Assistant Professor Tenure-Track Position in Indigenous Histories of the North American West
The History Department at Whitman College is excited to announce a new faculty position in the department to begin in Fall 2024.
This new position will link well with the Virgil Robert and Mary L. Bierman Endowment for the Study of the History of the American West. This generous gift allows the department to fund student summer internships and other projects related to the history of the North American West. In addition, this gift also funds the Bierman Lecture Series on the History of the American West. Overall, this endowment has expanded the college’s attention to issues of indigeneity more broadly.
Whitman College has a layered and painful past on the homelands of the Cayuse, Umatilla, and Walla Walla peoples. There remains much work to do in bridging the present and past to a reparative future. However, the creation of this new faculty position comes at a time when the college has increased its connections with the Cayuse, Umatilla, and Walla Walla peoples, especially through the auspices of the Confederated Tribes of the Umatilla Indian Confederation (CTUIR).
- In 2017 Whitman College signed a Memorandum of Agreement (MOA) with the CTUIR
- In 2022 Whitman College and the CTUIR furthered their interconnections
- In the April 2022 local tribal members set up a Southern Plateau Long Tent in center of the Whitman College campus. This resulted in numerous educational opportunities for the Whitman community.
- Šináata Scholarships for Indigenous students
- Amber Ebarb -- Gin Du Tlaa (Whitman class of 2003) gave the 2023 Commencement address. Ebarb is an enrolled citizen of the Central Council of Tlingit and Haida Indian Tribes of Alaska.
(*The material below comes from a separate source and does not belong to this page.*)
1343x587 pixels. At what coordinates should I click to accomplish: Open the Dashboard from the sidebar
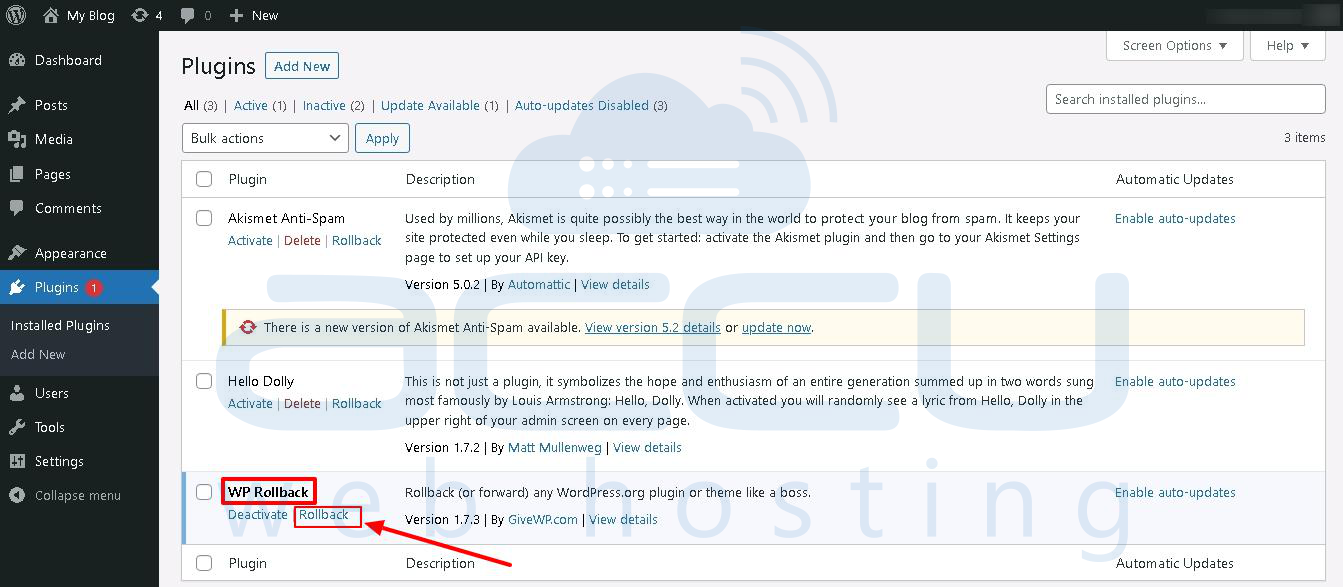click(60, 60)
- The first ever Native Alumni Meet & Greet Event was held on campus with Commencement speaker Amber Ebarb, Šináata Scholarship students and families, and Whitman Native Alumni
- Inaugural Annual Pášxapa Powwow at Whitman College, 18 November 2023
- Recently the Whitman faculty approved significant revisions to the Race and Ethnic Studies major, including renaming it Indigeneity, Race & Ethnic Studies (IRES).
- Whitman College recently created the new position of Special Assistant to the President for Native American Outreach
- The student-run Indigenous People’s Education and Culture Club (IPECC) is quite active, including playing a key role in developing the priorities for the new Special Assistant to the President position. It is also working closely with college administrators to create campus space and support for Native students.
- Whitman and NAGPRA
- Recent Museum Exhibits
Regional historical resources include most notably:
- Tamástslikt Cultural Institute of the CTUIR.
- In recent years both the National Historic Site at the Whitman Mission and Fort Walla Walla Museum have collaborated with Tamástslikt in their interpretive work.
- The Plateau Peoples' Web Portal hosted by Washington State University offers "a collaboratively curated and reciprocally managed archive of Plateau cultural materials."
- The Confluence Project. “Connecting people to the history, living cultures, and ecology of the Columbia River system through Indigenous voices.”